Evaluation of End-to-End Continuous Spanish Lipreading in Different Data Conditions

TL;DR

The paper tackles end-to-end Spanish visual speech recognition under diverse data conditions by implementing a hybrid CTC/Attention model with a Conformer encoder and a language model. It introduces a robust Spanish lipreading benchmark comprising VLRF and LIP-RTVE alongside additional corpora to cover heterogeneous domains, accompanied by a thorough ablation and error analysis. The proposed architecture achieves state-of-the-art results on two Spanish datasets, with insights highlighting the critical roles of the CTC branch and the LM, and revealing Zipf's law implications for VSR performance. This work advances Spanish VSR and provides valuable resources for cross-domain evaluation and future audio-visual extensions.

Abstract

Visual speech recognition remains an open research problem where different challenges must be considered by dispensing with the auditory sense, such as visual ambiguities, the inter-personal variability among speakers, and the complex modeling of silence. Nonetheless, recent remarkable results have been achieved in the field thanks to the availability of large-scale databases and the use of powerful attention mechanisms. Besides, multiple languages apart from English are nowadays a focus of interest.

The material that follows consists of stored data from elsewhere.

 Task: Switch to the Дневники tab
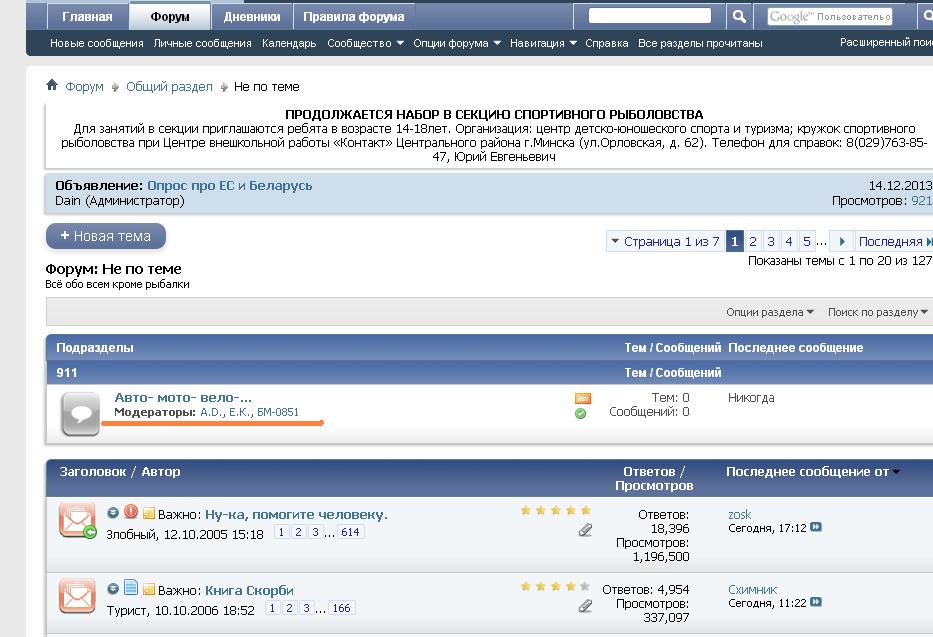point(251,17)
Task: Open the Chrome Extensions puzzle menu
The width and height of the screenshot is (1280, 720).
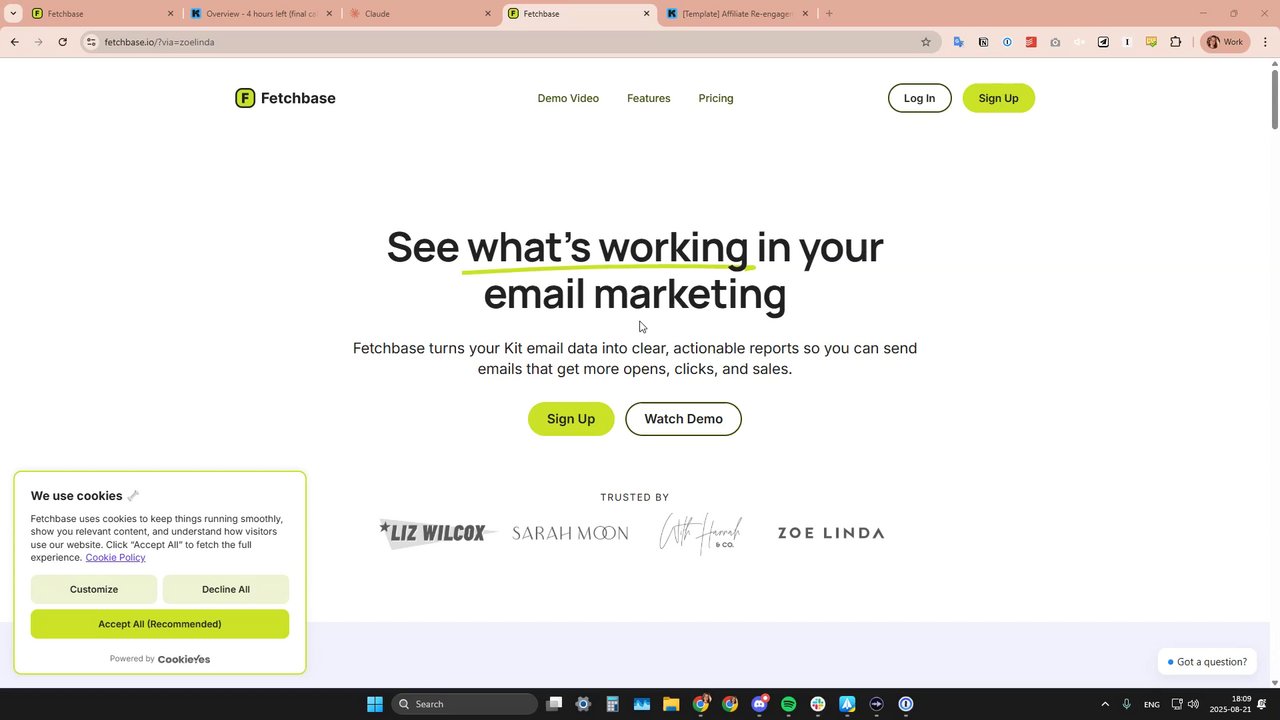Action: point(1175,42)
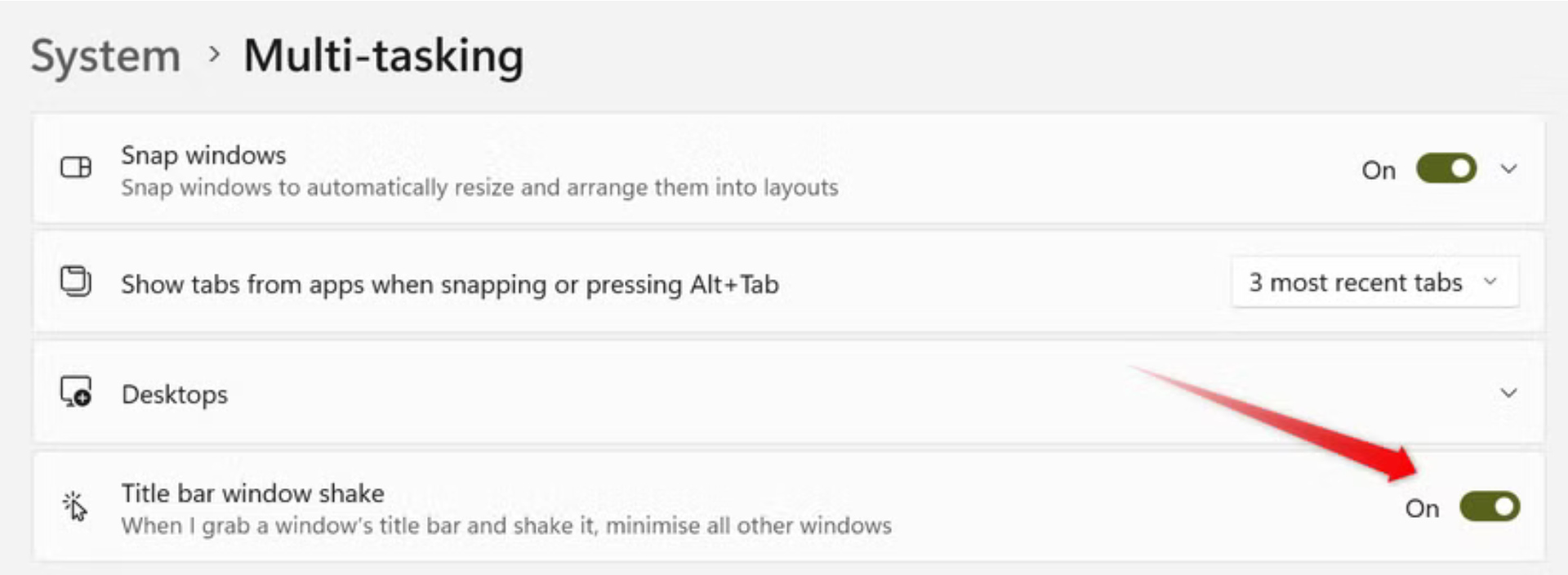Go back to System via the breadcrumb
The width and height of the screenshot is (1568, 575).
pyautogui.click(x=105, y=56)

This paper presents noticeable advances in automatic continuous lipreading for Spanish. First, an end-to-end system based on the hybrid CTC/Attention architecture is presented. Experiments are conducted on two corpora of disparate nature, reaching state-of-the-art results that significantly improve the best performance obtained to date for both databases. In addition, a thorough ablation study is carried out, where it is studied how the different components that form the architecture influence the quality of speech recognition. Then, a rigorous error analysis is carried out to investigate the different factors that could affect the learning of the automatic system. Finally, a new Spanish lipreading benchmark is consolidated. Code and trained models are available at https://github.com/david-gimeno/evaluating-end2end-spanish-lipreading.

Paper Structure

This paper contains 13 sections, 2 equations, 5 figures, 5 tables.

Figures (5)

  • Figure 1: Data preprocessing for VSR tasks involves identifying the speaker's face, detecting 68 facial landmarks, applying an affine transformation w.r.t. a neutral reference frame to remove translation and scaling variations, and finally extracting the region of interest centered on the speaker's mouth.
  • Figure 2: Architecture of the end-to-end VSR model based on the auto-regressive CTC/Attention paradigm, including design details both for its training and inference processes. For simplicity, the initial layer normalization, the residual connection, and the final dropout of each module that compose each layer of the Conformer- and Transformer-based modules are omitted. FFN, CE, and CTC refer to Feed-Forward Network, Cross Entropy, and Connectionist Temporal Classification, respectively.
  • Figure 3: Excerpts from original videos in the LIP-RTVE database, showcasing the diverse speakers and scenarios to be addressed in this challenging task.
  • Figure 4: System performance (%WER) histogram of the proposed Spanish databases.
  • Figure 5: Relationship between Zipf's law and the VLRF and LIP-RTVE databases. Similar behaviour was observed for the Spanish CMU-MOSEAS and MuAViC corpora, but they were omitted for clarity. SD and SI refer to a speaker-dependent and speaker-independent partition of the corresponding database, respectively. It should be noted that both dimensions are depicted in a logarithmic scale.